Look below for the line containing "Screen dimensions: 383x651"; from there, print each line exactly up to and including the line containing "Given: Toggle the", and stop.

(Exercise data begins)

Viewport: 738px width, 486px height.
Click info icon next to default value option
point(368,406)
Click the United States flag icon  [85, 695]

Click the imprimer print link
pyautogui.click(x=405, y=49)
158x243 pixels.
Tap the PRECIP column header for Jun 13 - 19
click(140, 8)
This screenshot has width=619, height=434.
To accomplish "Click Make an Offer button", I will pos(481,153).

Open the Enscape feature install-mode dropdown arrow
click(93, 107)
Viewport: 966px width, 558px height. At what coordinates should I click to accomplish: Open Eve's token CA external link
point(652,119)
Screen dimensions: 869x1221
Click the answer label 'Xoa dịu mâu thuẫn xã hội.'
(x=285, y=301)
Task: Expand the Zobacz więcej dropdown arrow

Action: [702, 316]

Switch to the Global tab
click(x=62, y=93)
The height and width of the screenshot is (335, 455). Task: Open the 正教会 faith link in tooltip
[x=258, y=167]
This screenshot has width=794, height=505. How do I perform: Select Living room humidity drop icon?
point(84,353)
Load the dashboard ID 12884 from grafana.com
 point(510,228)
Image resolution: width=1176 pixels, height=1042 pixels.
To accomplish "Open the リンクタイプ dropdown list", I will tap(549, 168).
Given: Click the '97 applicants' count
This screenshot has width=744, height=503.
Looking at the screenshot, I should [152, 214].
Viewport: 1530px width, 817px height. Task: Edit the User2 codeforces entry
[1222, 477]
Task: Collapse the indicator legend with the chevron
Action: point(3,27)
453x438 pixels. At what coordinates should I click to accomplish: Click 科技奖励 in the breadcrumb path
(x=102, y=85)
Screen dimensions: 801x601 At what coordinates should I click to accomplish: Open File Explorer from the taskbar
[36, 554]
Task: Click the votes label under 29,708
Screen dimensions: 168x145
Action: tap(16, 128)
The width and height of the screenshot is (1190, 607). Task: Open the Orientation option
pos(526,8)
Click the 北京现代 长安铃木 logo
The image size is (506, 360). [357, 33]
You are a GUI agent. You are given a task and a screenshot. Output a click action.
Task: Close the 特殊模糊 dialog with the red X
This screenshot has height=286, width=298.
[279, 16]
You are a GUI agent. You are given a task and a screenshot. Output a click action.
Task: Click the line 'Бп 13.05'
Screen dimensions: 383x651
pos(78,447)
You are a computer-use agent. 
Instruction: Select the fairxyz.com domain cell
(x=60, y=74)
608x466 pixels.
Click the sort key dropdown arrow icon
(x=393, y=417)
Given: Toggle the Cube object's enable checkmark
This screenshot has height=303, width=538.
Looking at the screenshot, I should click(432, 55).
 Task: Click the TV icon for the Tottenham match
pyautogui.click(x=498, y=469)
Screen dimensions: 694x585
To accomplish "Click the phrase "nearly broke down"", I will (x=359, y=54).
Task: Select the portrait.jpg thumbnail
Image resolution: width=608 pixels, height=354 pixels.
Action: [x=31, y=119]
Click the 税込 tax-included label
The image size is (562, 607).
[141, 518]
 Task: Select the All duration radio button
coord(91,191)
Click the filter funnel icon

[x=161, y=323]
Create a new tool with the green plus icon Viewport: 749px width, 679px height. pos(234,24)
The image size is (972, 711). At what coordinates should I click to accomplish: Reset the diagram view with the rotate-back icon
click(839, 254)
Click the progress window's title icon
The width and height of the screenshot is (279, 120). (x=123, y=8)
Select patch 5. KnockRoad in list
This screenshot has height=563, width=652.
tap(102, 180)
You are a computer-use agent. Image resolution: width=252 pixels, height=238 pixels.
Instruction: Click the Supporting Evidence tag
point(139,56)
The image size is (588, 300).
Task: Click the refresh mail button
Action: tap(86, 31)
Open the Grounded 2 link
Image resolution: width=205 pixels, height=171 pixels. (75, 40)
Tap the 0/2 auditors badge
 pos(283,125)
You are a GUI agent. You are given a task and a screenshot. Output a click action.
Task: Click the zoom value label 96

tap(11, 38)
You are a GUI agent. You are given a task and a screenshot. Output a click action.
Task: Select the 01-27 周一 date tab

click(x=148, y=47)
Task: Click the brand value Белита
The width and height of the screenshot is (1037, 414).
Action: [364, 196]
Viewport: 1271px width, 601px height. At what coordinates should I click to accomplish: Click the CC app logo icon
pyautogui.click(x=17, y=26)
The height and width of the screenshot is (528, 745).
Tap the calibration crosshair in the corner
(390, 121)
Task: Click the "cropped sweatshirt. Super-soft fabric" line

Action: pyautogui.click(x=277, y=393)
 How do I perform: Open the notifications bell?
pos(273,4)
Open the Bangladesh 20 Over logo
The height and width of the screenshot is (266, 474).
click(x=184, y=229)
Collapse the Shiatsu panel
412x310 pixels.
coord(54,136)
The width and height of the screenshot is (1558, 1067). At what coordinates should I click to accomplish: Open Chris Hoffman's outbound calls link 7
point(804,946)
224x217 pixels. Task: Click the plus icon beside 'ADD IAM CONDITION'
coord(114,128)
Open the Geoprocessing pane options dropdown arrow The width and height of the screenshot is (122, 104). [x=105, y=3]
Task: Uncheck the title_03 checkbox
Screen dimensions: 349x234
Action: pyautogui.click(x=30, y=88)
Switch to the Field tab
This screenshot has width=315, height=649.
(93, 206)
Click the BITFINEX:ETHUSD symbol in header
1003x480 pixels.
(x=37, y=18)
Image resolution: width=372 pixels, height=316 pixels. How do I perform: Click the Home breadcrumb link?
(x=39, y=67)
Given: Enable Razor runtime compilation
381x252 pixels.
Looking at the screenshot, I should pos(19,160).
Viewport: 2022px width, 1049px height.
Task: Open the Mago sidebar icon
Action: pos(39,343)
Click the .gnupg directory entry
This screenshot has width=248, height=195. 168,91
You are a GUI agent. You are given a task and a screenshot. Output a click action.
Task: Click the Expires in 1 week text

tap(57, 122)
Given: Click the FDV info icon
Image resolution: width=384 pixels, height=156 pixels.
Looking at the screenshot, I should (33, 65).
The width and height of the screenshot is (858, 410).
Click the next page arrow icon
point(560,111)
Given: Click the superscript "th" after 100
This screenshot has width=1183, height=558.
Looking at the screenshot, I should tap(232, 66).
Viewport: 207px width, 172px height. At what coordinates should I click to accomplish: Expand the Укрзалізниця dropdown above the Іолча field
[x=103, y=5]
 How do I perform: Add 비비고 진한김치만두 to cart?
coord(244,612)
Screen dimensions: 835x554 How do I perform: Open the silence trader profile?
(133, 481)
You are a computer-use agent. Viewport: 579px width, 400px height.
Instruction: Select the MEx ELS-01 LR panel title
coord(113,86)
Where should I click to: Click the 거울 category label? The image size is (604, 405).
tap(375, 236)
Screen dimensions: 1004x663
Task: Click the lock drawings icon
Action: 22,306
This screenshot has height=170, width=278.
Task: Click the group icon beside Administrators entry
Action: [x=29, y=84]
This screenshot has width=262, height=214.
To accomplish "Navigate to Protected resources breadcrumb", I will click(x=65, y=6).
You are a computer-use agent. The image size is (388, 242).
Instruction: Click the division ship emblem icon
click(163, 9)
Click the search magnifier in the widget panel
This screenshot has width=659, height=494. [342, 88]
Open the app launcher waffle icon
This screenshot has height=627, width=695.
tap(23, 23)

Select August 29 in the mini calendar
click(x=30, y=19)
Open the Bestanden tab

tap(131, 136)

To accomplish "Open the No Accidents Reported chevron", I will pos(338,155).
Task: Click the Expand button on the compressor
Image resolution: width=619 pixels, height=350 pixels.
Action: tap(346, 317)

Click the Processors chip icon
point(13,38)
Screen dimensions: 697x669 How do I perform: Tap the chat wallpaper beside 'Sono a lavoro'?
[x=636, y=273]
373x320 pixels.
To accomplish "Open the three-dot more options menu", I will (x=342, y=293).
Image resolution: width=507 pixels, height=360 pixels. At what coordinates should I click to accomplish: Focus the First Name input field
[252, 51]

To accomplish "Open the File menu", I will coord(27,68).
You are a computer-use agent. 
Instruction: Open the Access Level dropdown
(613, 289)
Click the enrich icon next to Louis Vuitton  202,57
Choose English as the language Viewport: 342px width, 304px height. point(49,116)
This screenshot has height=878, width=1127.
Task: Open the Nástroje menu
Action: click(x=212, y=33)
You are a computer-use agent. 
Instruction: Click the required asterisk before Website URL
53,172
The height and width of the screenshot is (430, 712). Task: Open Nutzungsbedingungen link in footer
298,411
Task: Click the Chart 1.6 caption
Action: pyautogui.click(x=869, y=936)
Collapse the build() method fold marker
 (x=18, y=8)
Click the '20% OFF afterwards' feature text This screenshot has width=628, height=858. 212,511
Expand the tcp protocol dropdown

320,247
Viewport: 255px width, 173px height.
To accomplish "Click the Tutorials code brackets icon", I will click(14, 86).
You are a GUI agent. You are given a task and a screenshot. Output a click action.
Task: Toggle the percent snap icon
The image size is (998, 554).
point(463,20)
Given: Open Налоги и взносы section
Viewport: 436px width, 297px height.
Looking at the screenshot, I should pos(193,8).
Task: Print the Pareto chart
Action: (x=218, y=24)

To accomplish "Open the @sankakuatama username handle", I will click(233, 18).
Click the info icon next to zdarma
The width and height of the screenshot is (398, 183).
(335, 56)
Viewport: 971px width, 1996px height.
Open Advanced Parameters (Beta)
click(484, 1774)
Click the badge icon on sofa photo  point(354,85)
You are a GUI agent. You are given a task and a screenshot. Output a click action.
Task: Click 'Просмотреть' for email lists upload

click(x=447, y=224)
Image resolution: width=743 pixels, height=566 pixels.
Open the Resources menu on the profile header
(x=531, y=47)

(Exercise data ends)

→ Response
Screen dimensions: 383x651
pos(78,447)
You are a computer-use agent. 
Instruction: Select the fairxyz.com domain cell
(x=60, y=74)
608x466 pixels.
Click the sort key dropdown arrow icon
(x=393, y=417)
Given: Toggle the Cube object's enable checkmark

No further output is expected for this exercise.